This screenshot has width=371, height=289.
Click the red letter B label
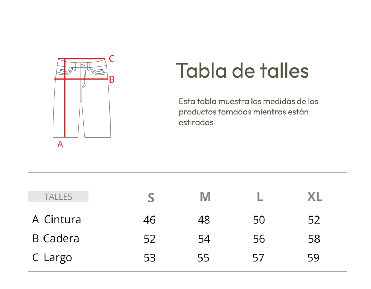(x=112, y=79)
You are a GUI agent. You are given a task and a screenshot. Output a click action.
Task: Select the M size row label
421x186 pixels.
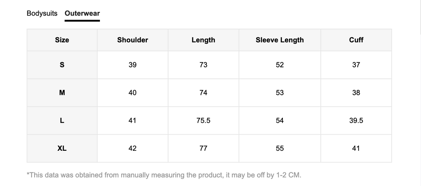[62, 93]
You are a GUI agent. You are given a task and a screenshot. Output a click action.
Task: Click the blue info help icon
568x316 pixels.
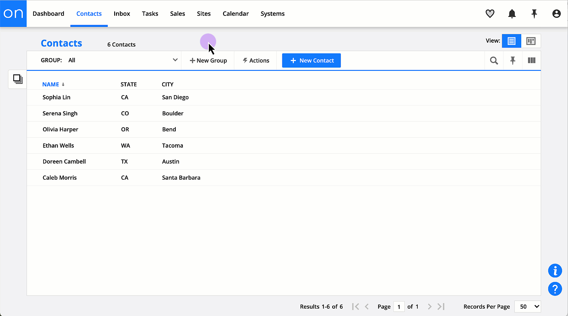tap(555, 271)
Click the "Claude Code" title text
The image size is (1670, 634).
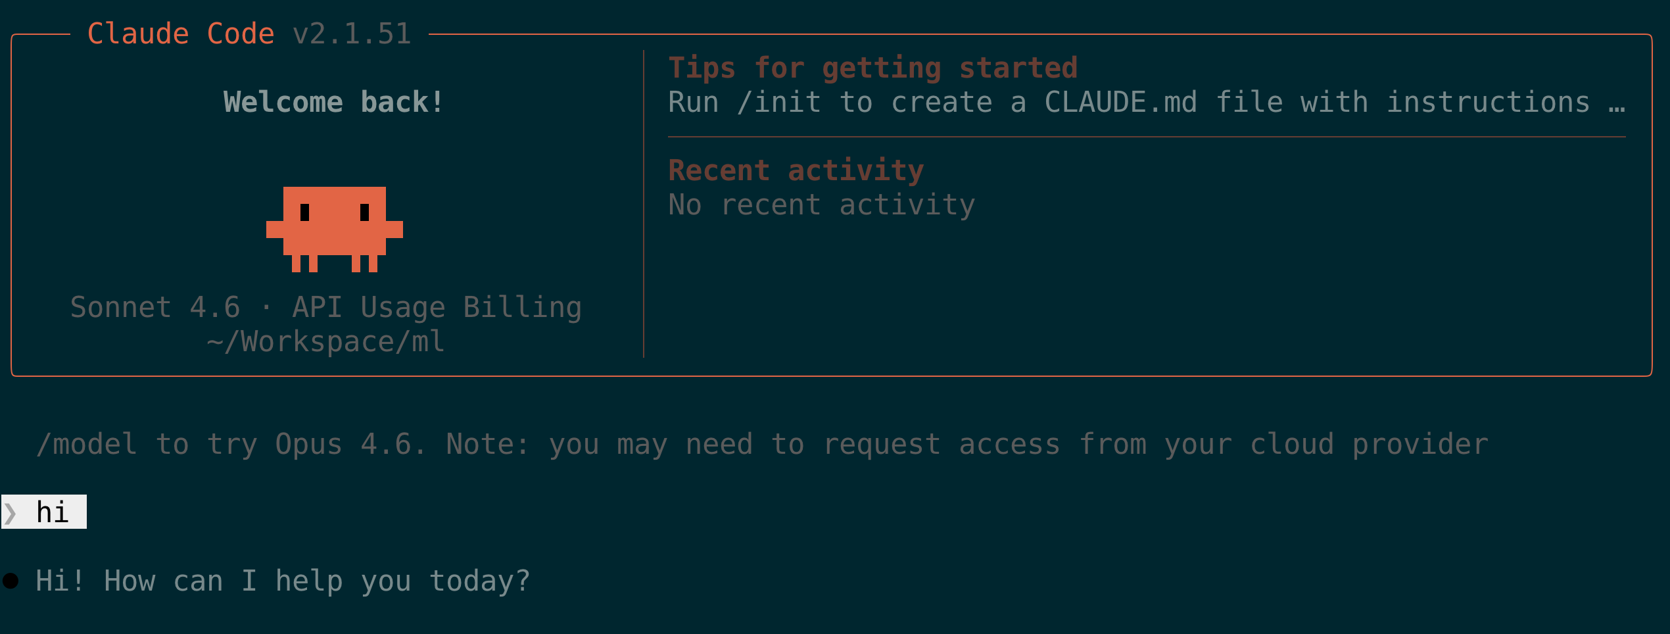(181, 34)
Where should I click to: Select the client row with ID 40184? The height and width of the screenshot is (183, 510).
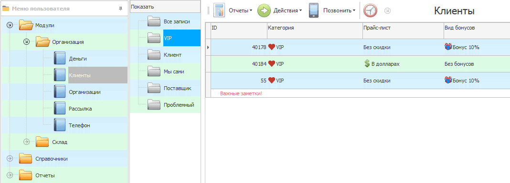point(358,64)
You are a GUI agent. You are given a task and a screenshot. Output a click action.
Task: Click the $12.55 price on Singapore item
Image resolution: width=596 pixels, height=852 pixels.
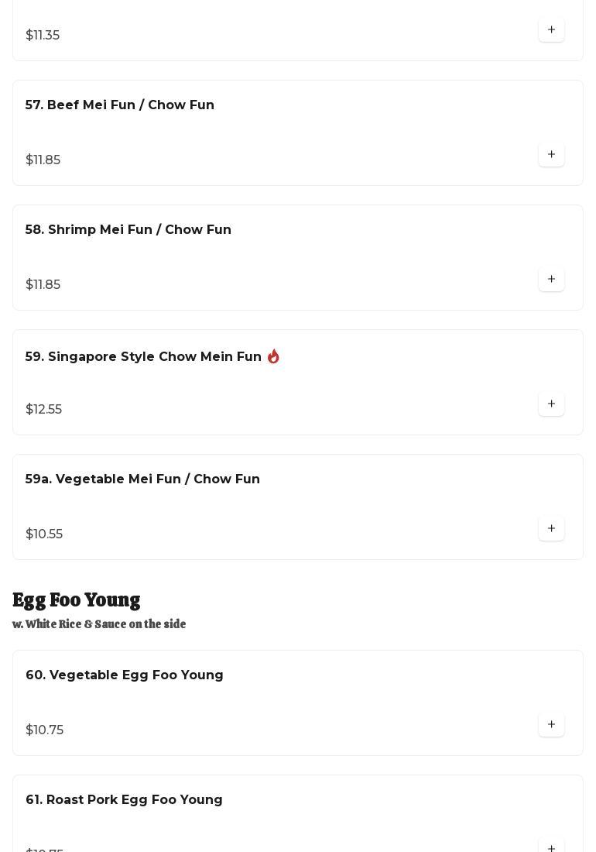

...

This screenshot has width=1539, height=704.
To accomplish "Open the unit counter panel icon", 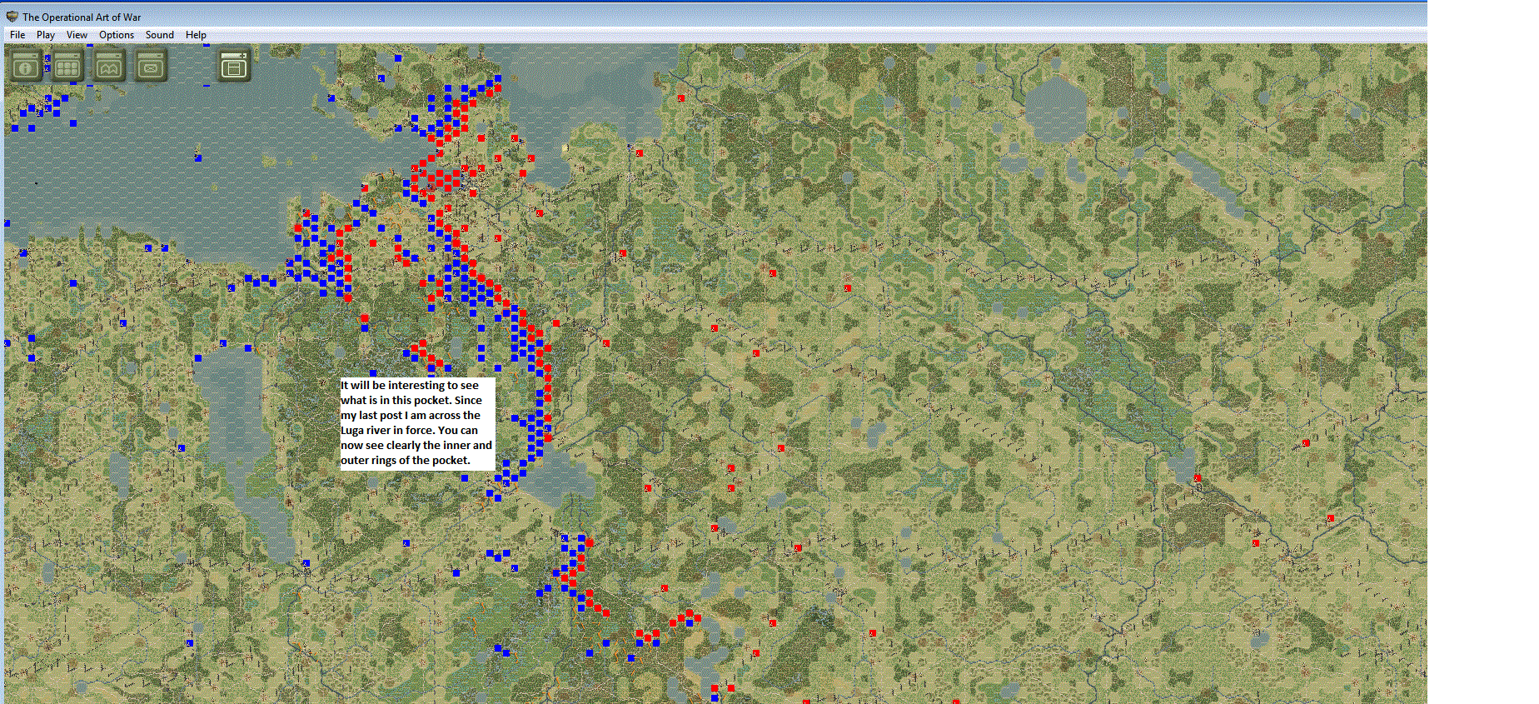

...

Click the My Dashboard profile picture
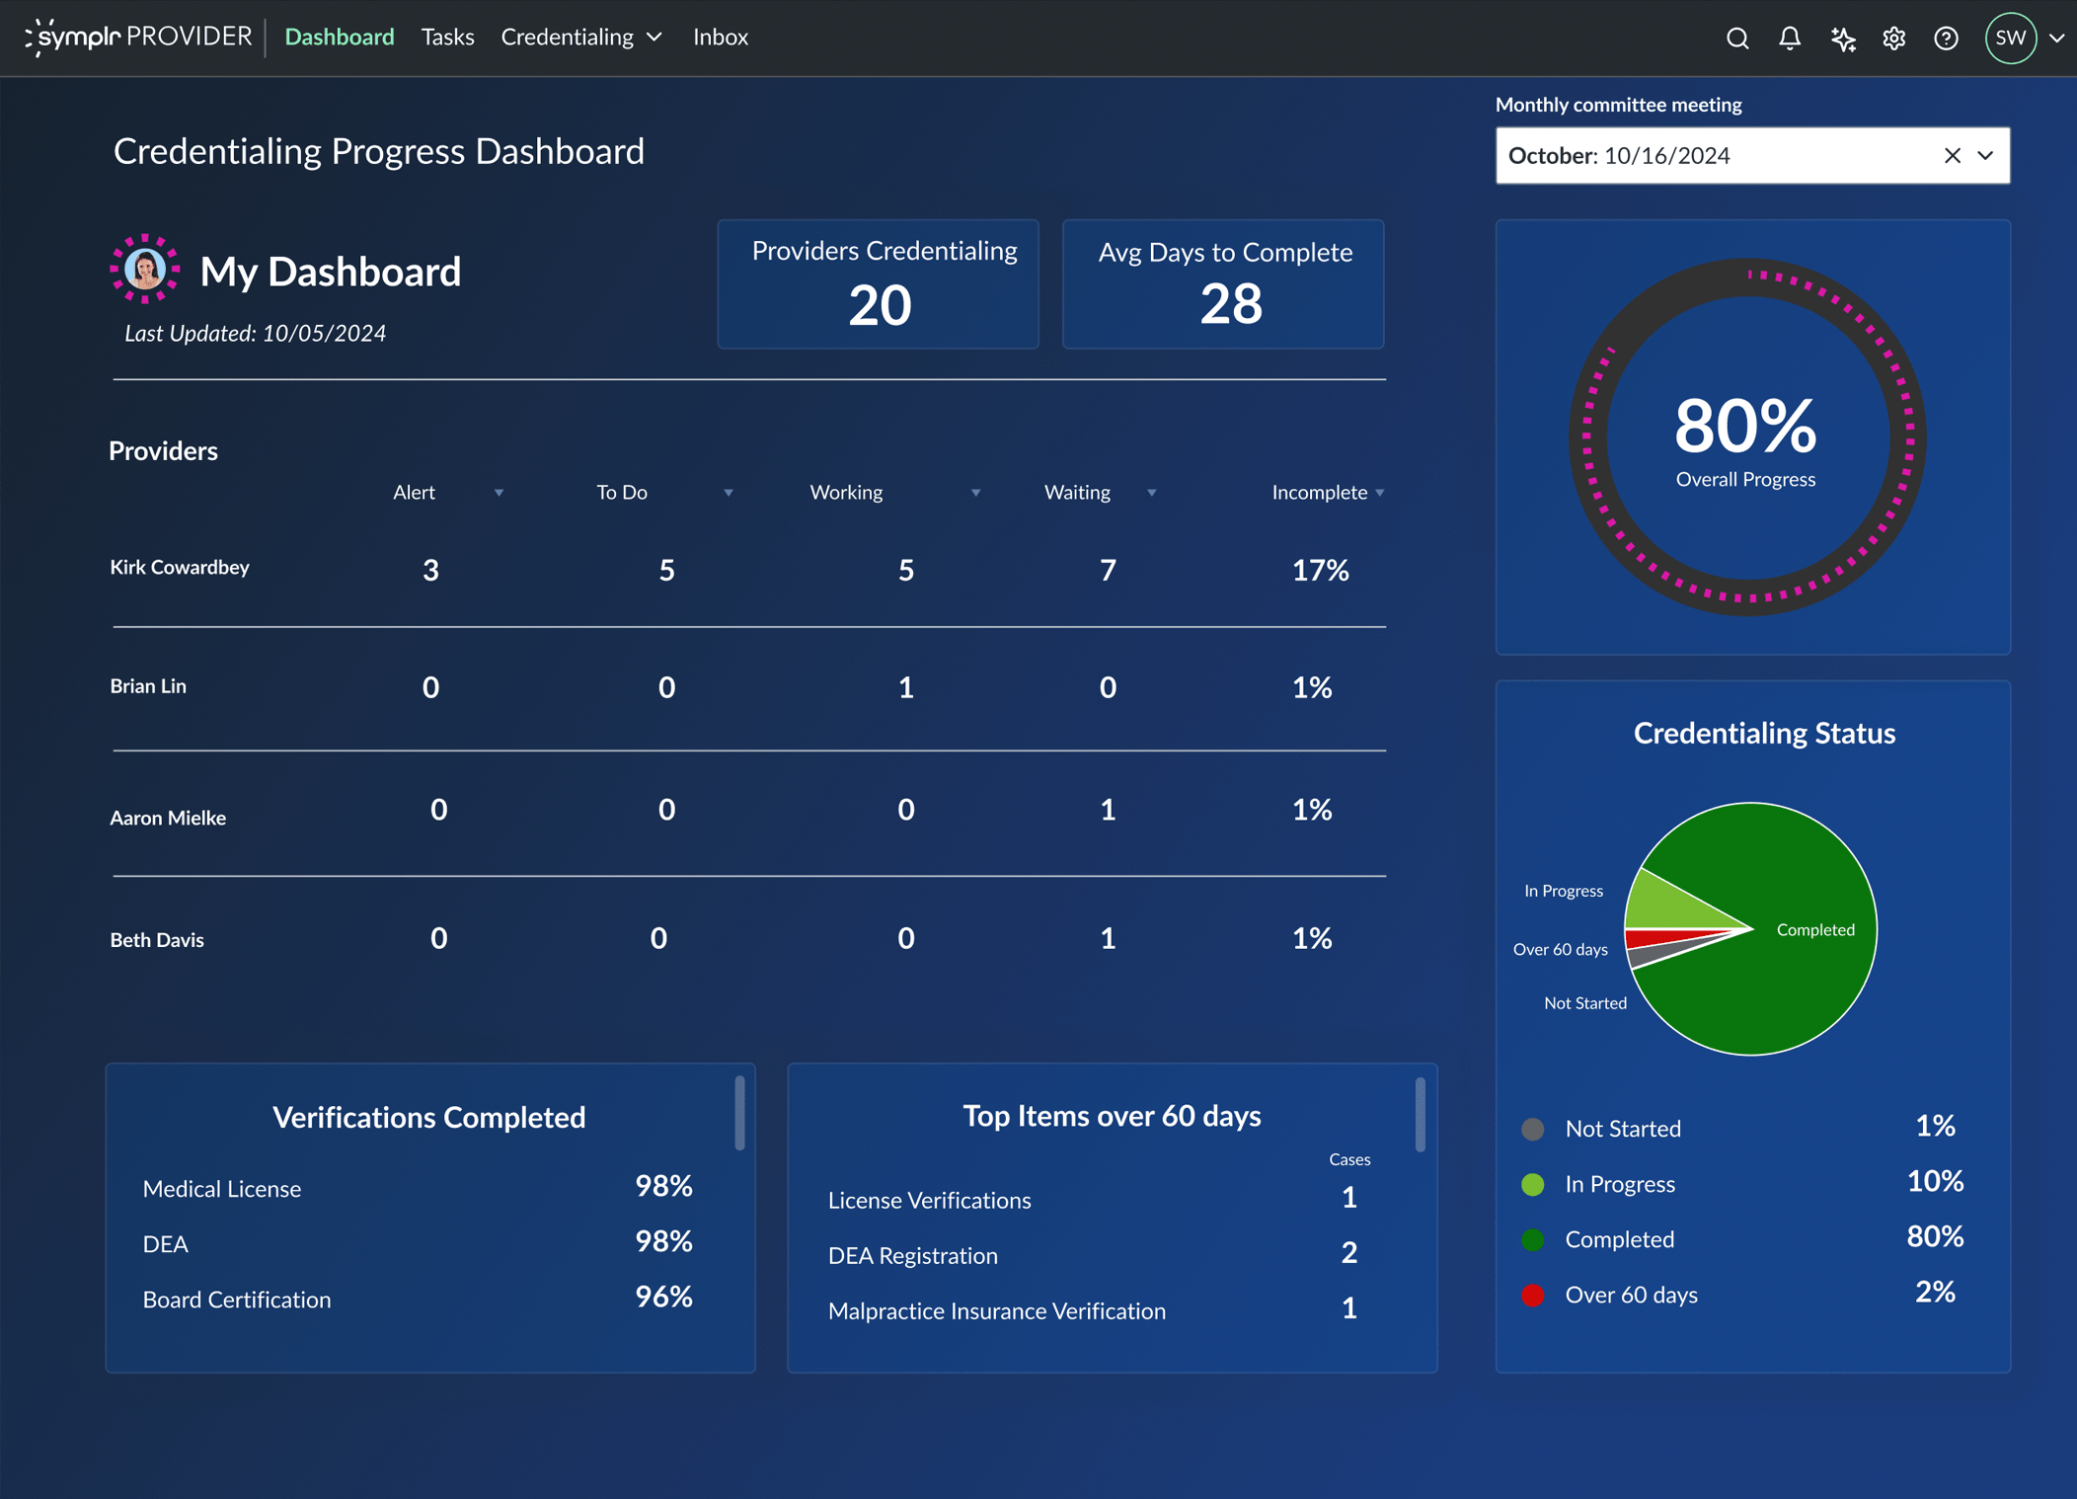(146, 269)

## [Your goal]
Write out the stretch of records from the line that contains "This screenshot has width=1539, height=704." through the line that contains "the unit counter", both ends included, and leave the pictures out of your answer.

## [The completed task]
This screenshot has width=1539, height=704.
To accomplish "Open the unit counter panel icon", 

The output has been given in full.